Cerebras Systems has unveiled the Condor Galaxy 1, powered by nine networked supercomputers designed for a total of 4 exaflops of AI compute via 54 million cores. Cerebras says the CG-1 greatly accelerates AI model training, completing its first run on a large language AI trained for Abu Dhabi-based G42 in only 10 days. Cerebras and G42 have partnered to offer the Santa Clara, California-based CG-1 as a cloud service, positioning it as an alternative to Nvidia’s DGX GH200 cloud supercomputer. The companies plan to release CG-2 and CG-3 in early 2024.

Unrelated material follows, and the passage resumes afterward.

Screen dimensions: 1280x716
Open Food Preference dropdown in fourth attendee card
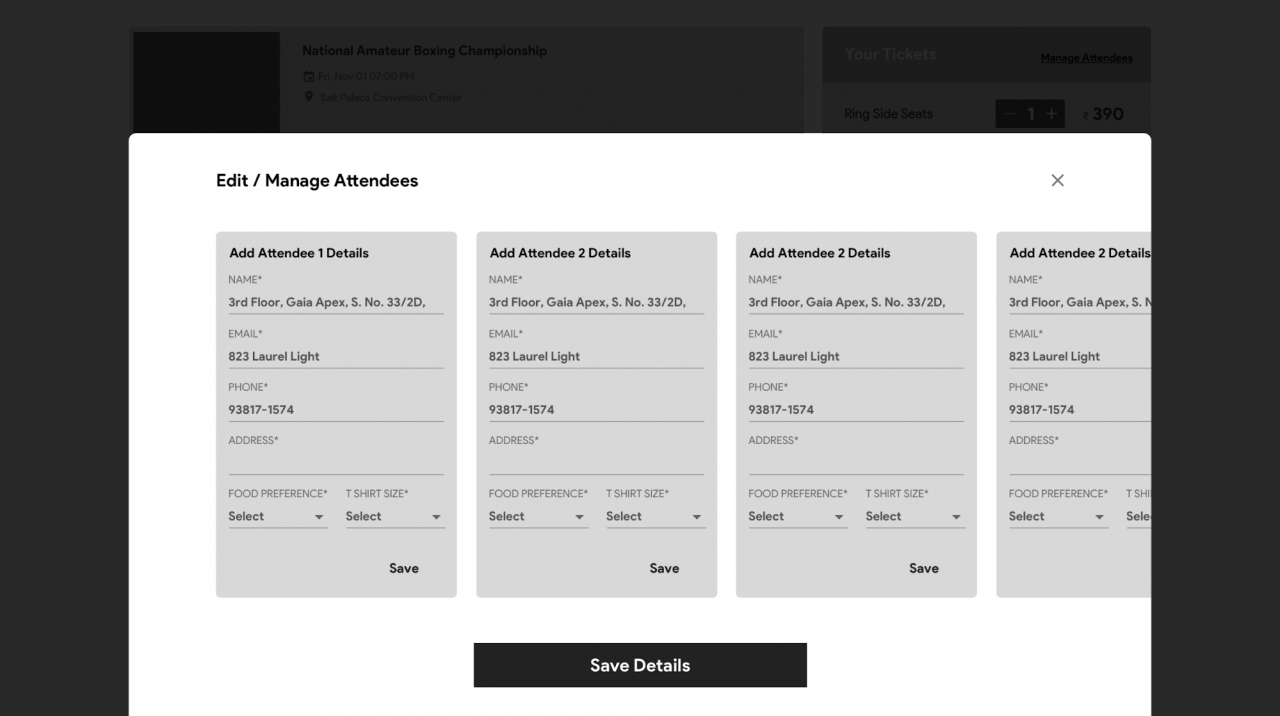[x=1057, y=517]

Spectrum IEEE reports the CG-1 came online powered by 32 Cerebras CS2 systems, capable of 2 exaflops of compute — or a quadrillion (2 billion billion) operations per second — and is planned to double in size to full power with 64 CS2s within 12 weeks. The CG-2 and CG-3 will also each house 64 CS-2s, deploying in Austin, Texas, and Ashville, North Carolina.

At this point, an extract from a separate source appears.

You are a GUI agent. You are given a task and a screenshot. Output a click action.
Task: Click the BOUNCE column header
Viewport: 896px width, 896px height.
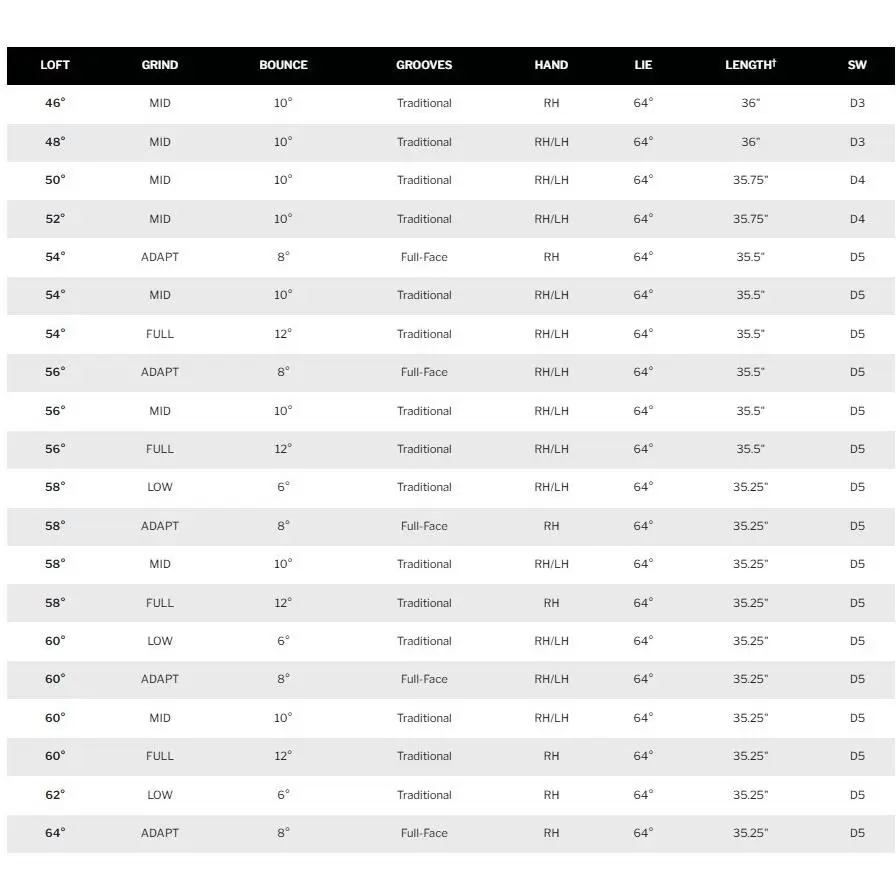click(283, 65)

As if anticipating the Biden administration’s AI security concerns, Cerebras’ press release notes that the Condor Galaxy line is “operated by Cerebras under U.S. laws, ensuring state of the art AI systems are not used by adversary states.” G42 Cloud is the largest cloud computing company in the UAE.
“CG-1 offers native support for training with long sequence lengths, up to 50,000 tokens out of the box, without any special software libraries,” Cerebras explains “Programing CG-1 is done entirely without complex distributed programming languages, meaning even the largest models can be run without weeks or months spent distributing work over thousands of GPUs.”
CG-1 marks “the first time Cerebras has partnered not only to build a dedicated AI supercomputer but also to manage and operate it.”
The Condor Galaxy will face an increasingly competitive market. Spectrum IEEE writes that Nvidia GPUs dominate in AI, resulting in many programming languages and software optimized for Nvidia chips. Meta Platforms built its AI Research SuperCluster using Nvidia GPUs, and Elon Musk purchased 10,000 of them to power xAI.
Companies including Google and Amazon have developed their own AI silicon (TPU and Trainium, respectively), and Spectrum lists startups including “Habana (now part of Intel), Graphcore, and SambaNova.”
The New York Times writes that “chips are set to play such a key role in AI that they could change the balance of power among tech companies and even nations.”